# LuLa dudes really like the XT1 - and why shouldn't they?..



## Aglet (Jan 5, 2015)

I'm not really surprised that they do.
I like shooting with my XT1 and the images OOC can be ready-to-go in many instances. When not, the raw files are very malleable and the stabilized lenses are very good indeed.
With the grip carrying an extra battery I can also do quite a bit of shooting in a day.

This review is for the mirrorless skeptics, the EVF skeptics, and the SLR die-hards.
As Kevin Raber states, it's all about the end result. And, spoiler-alert, he's quite pleased with it.
I have to concur, I often find myself just grabbing a tiny bag with 3 Fuji bodies with lenses and I'm good to go on pretty much any of my subjects. The full-frames and even my crop DSLRs are left on the shelf more and more.

www.luminous-landscape.com/essays/cameras/living_with_the_fuji_x_t1.shtml


----------



## DRR (Jan 6, 2015)

I am really intrigued by the Fuji system. They have a solid lens offering and you hardly hear a cross word about these cameras.

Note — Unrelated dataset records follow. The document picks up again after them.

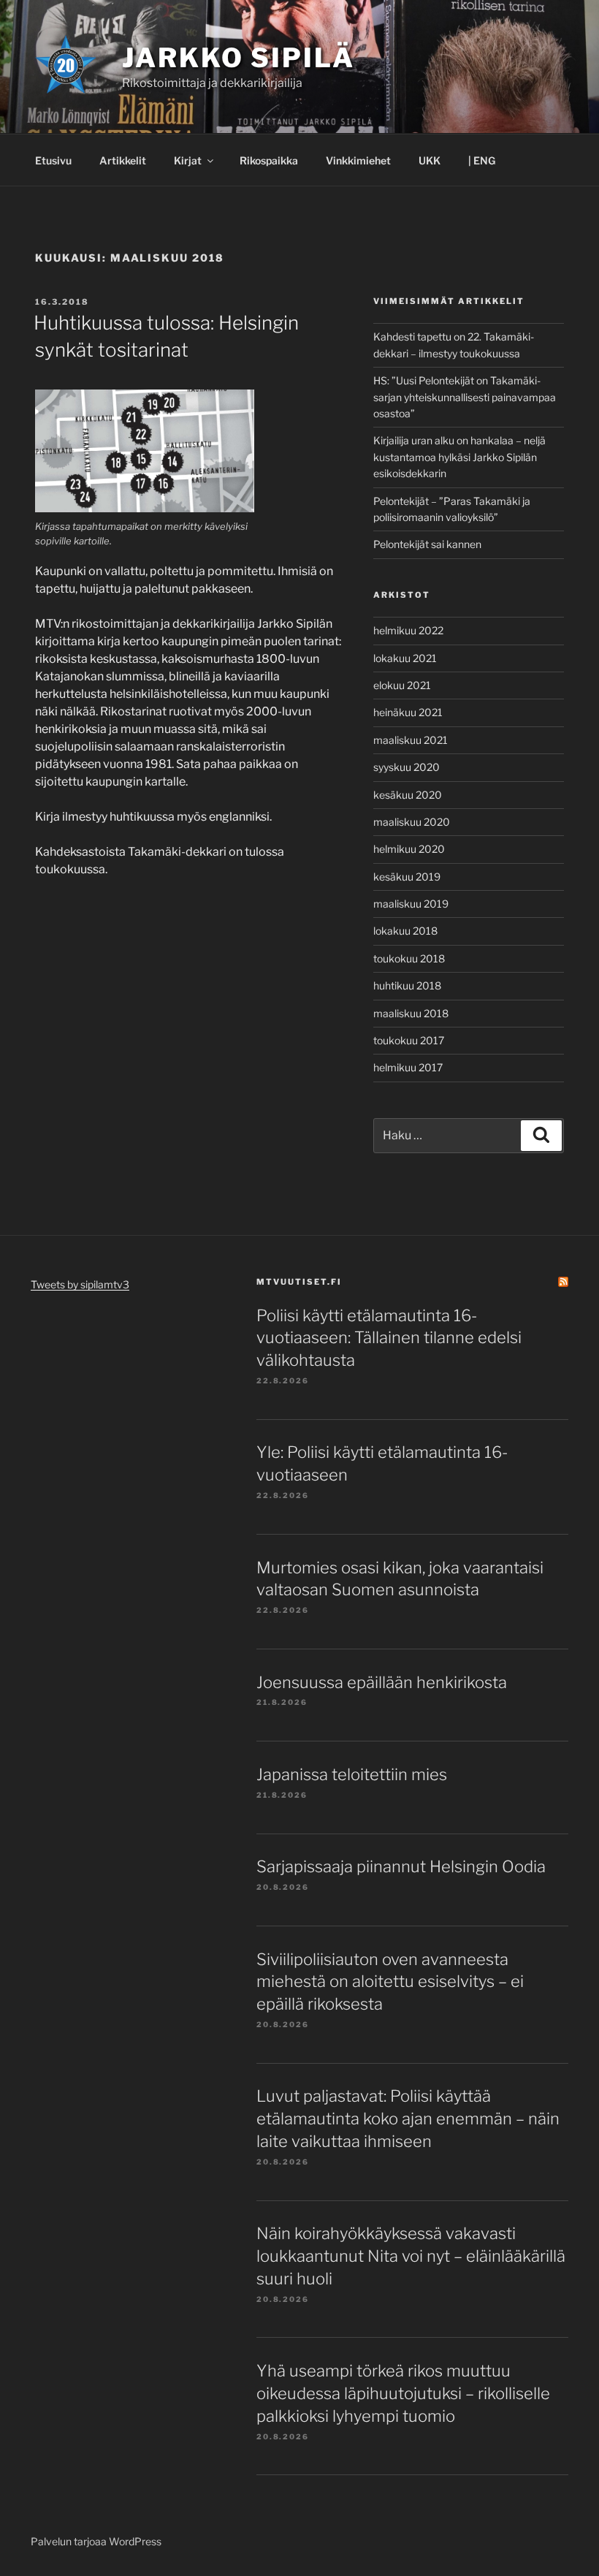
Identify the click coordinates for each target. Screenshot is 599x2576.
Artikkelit (122, 160)
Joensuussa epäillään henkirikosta (381, 1682)
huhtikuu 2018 (407, 985)
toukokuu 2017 (408, 1040)
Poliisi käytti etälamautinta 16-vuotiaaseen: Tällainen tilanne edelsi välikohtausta (389, 1338)
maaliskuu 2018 (411, 1013)
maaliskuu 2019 (411, 903)
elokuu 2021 (402, 685)
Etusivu (53, 160)
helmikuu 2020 (409, 849)
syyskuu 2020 (406, 767)
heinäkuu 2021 (408, 712)
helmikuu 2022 (408, 630)
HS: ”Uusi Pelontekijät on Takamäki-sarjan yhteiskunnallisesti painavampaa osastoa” (464, 396)
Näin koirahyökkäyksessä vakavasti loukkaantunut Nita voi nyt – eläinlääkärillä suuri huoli (410, 2256)
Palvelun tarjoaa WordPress (96, 2541)
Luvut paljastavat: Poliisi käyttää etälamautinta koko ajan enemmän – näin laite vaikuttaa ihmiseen (408, 2118)
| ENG (481, 160)
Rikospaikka (269, 160)
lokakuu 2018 (405, 930)
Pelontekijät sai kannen (427, 544)
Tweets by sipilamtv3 (80, 1284)
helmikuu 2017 (408, 1067)
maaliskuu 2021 (410, 740)
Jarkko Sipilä (238, 58)
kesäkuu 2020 (407, 795)
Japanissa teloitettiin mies (351, 1774)
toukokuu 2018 (409, 958)
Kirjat (188, 160)
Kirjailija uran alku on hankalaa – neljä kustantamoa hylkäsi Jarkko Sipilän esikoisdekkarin (459, 456)
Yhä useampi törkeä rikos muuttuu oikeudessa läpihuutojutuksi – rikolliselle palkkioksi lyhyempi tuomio (403, 2393)
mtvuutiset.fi (299, 1282)
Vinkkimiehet (358, 160)
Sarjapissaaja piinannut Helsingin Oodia (401, 1866)
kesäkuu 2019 (406, 876)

I can easily imagine an XT1 and a 23/1.4 or 18/2 pancake being an "everyday carry" camera.


----------



## Sporgon (Jan 6, 2015)

Each to their own. If someone want a Fuji XT-1 so what ? It's a great little camera.

Regarding Luminous Landscape: well let me put it this way. Many of the best images posted on Canon Rumors leave LL in the dust. 

And some of their recent articles have just been ???


----------